[Provided records — start]

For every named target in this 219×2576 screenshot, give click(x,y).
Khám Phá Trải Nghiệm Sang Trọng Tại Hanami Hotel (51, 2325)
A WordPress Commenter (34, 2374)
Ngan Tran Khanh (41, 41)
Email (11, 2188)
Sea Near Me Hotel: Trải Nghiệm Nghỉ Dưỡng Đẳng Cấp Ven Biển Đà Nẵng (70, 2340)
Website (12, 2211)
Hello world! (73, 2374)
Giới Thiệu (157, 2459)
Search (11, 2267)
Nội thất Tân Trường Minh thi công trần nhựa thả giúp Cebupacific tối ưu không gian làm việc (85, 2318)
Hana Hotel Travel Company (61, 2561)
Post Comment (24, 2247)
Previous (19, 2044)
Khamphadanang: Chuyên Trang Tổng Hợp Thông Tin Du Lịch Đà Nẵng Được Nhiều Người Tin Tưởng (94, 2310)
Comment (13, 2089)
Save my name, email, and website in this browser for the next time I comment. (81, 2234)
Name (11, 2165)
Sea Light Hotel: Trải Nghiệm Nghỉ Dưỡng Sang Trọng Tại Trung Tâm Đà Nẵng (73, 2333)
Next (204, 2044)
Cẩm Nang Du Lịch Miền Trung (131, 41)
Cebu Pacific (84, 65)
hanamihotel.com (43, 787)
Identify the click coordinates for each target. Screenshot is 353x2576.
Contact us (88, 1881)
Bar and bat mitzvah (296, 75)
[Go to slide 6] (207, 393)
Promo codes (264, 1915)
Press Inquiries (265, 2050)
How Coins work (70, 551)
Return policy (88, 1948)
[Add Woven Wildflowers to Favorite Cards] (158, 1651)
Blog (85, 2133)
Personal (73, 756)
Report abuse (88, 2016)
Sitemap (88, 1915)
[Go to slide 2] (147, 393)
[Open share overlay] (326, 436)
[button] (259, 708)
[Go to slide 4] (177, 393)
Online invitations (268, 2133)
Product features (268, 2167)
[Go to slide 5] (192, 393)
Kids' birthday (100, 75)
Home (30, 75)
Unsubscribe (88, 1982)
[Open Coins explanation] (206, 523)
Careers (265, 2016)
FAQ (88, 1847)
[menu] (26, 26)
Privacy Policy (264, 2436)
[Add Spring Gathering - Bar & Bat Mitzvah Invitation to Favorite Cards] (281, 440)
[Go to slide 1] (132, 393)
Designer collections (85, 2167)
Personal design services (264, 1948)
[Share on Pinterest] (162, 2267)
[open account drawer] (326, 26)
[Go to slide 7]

[Provided records — finish]

Task directions ▸ Using the entries above, quote each line verbatim from the first through the line that contains "[Open share overlay] (326, 436)".

Problem solution ▸
For every named target in this 219×2576 screenshot, give click(x,y).
Khám Phá Trải Nghiệm Sang Trọng Tại Hanami Hotel (51, 2325)
A WordPress Commenter (34, 2374)
Ngan Tran Khanh (41, 41)
Email (11, 2188)
Sea Near Me Hotel: Trải Nghiệm Nghỉ Dưỡng Đẳng Cấp Ven Biển Đà Nẵng (70, 2340)
Website (12, 2211)
Hello world! (73, 2374)
Giới Thiệu (157, 2459)
Search (11, 2267)
Nội thất Tân Trường Minh thi công trần nhựa thả giúp Cebupacific tối ưu không gian làm việc (85, 2318)
Hana Hotel Travel Company (61, 2561)
Post Comment (24, 2247)
Previous (19, 2044)
Khamphadanang: Chuyên Trang Tổng Hợp Thông Tin Du Lịch Đà Nẵng Được Nhiều Người Tin Tưởng (94, 2310)
Comment (13, 2089)
Save my name, email, and website in this browser for the next time I comment. (81, 2234)
Name (11, 2165)
Sea Light Hotel: Trải Nghiệm Nghỉ Dưỡng Sang Trọng Tại Trung Tâm Đà Nẵng (73, 2333)
Next (204, 2044)
Cẩm Nang Du Lịch Miền Trung (131, 41)
Cebu Pacific (84, 65)
hanamihotel.com (43, 787)
Identify the click coordinates for each target. Screenshot is 353x2576.
Contact us (88, 1881)
Bar and bat mitzvah (296, 75)
[Go to slide 6] (207, 393)
Promo codes (264, 1915)
Press Inquiries (265, 2050)
How Coins work (70, 551)
Return policy (88, 1948)
[Add Woven Wildflowers to Favorite Cards] (158, 1651)
Blog (85, 2133)
Personal (73, 756)
Report abuse (88, 2016)
Sitemap (88, 1915)
[Go to slide 2] (147, 393)
[Open share overlay] (326, 436)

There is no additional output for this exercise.